Paralelamente, cabe dizer que a exigência de nível superior para todos os cargos policiais, o aumento da complexidade das matérias cobradas nos concursos públicos, a cobrança por aperfeiçoamento profissional contínuo no mercado de trabalho e o avanço de ferramentas para impulsionar o conhecimento, como de inteligência artificial, são fatores que colaboraram para a formação de um quadro pessoal extremamente qualificado na Polícia Federal. Atualmente, boa parte dos policiais possui mestrado ou doutorado, leciona em universidades, realiza palestras em conferências policiais sobre temas técnicos os quais dominam. Além disso, o novo foco da segurança pública no combate à criminalidade, que é a descapitalização das organizações criminosas, redireciona as principais técnicas investigativas, fortalecendo a habilidade tecnológica dos policiais. Com isso, Agentes e Escrivães recepcionaram a nova atribuição com certa facilidade.

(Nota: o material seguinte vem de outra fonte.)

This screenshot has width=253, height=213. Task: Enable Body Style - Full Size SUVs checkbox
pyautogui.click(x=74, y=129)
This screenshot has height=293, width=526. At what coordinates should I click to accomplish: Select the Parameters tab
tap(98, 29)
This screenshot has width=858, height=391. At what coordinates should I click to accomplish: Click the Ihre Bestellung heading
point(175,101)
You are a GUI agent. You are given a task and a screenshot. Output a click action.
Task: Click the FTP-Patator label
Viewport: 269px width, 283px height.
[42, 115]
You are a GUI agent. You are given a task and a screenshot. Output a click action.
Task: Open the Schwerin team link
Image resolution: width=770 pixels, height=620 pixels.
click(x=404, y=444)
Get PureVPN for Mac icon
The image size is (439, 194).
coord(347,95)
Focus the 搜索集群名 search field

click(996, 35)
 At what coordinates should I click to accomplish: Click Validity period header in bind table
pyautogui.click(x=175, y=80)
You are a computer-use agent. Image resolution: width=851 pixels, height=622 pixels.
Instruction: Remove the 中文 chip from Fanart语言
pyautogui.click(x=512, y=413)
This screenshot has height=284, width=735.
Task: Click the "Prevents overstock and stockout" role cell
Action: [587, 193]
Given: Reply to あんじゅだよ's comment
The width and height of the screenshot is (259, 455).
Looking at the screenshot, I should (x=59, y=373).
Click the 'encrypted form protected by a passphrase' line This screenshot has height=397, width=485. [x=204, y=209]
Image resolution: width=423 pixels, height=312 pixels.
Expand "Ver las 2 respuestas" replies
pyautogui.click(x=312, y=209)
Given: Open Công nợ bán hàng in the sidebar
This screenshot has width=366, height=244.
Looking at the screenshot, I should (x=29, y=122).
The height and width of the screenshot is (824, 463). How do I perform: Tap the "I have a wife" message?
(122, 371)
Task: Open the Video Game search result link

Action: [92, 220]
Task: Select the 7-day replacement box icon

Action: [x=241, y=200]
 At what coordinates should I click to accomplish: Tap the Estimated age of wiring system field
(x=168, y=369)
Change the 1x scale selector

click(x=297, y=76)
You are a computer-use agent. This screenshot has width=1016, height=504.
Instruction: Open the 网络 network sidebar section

Obviamente, esse fenômeno gerou uma indagação legal, visto que o Código de Processo Penal, em seu art.159, diz “O exame de corpo de delito e outras perícias serão realizados por perito oficial, portador de diploma de curso superior.”, o que corrobora com a identidade intocável conferida historicamente aos Peritos. Contudo, o nosso CPP é antigo, e a jurisprudência ratifica a validade de “laudos” produzidos por outros cargos em perícias específicas, utilizando como base a IN 299/2025-DG/PF, recentemente instaurada na Polícia Federal, que diz em seu art.14: “(...) as atividades de polícia judiciária destinadas ao acesso a elementos de interesse em formato digital, por meio da extração, cópia, desbloqueio e contorno de bloqueio de dados armazenados em celulares, tablets e similares, ou em espaços cibernéticos, podem ser realizadas por qualquer servidor policial capacitado.” Frente a isso, até mesmo os advogados desistem da tentativa de invalidar investigações criminais através dessa matéria processual.
Essas práticas estão se consolidando porque possibilitam celeridade na instrução criminal. Reduziu-se sobremaneira o gargalo formado com meses de espera pelo setor técnico-científico para realização da perícia, quase sempre fazendo perder o time investigativo. Ademais, não apenas a qualidade técnica se mantém, mas também há um incremento investigativo, pois quando a perícia é realizada por policial com experiência em análise de dados ou em contato com o inquérito policial, ele cria tags e filtros durante a perícia que facilitam no momento da interpretação do conteúdo extraído.
Enfim, todo o exposto demonstra,
principalmente aos pessimistas, que não possuímos controle sobre as mudanças
que ainda estão por vir. Décadas atrás seria inconcebível pensar que chegaria
um dia em que outro cargo policial pudesse realizar perícia. Logo, podemos também
nos surpreender com o futuro da estrutura da segurança pública no Brasil. Felizmente,
a modernização em outros aspectos é apenas uma questão de tempo!